GIVEN RECORDS –
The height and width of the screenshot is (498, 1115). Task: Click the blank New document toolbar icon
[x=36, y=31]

==

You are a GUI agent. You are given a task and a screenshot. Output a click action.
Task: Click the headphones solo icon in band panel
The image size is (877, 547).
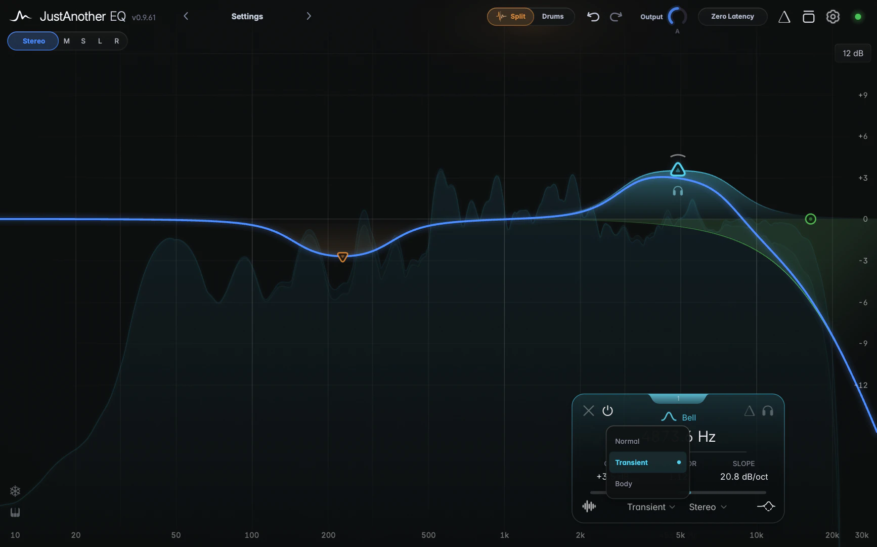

WHAT YOU SHOULD DO –
Copy out the lines above exactly, beginning at the one that contains "Task: Click the headphones" and ending at the one that contains "The image size is (877, 547).".

ANSWER BELOW –
Task: Click the headphones solo icon in band panel
The image size is (877, 547).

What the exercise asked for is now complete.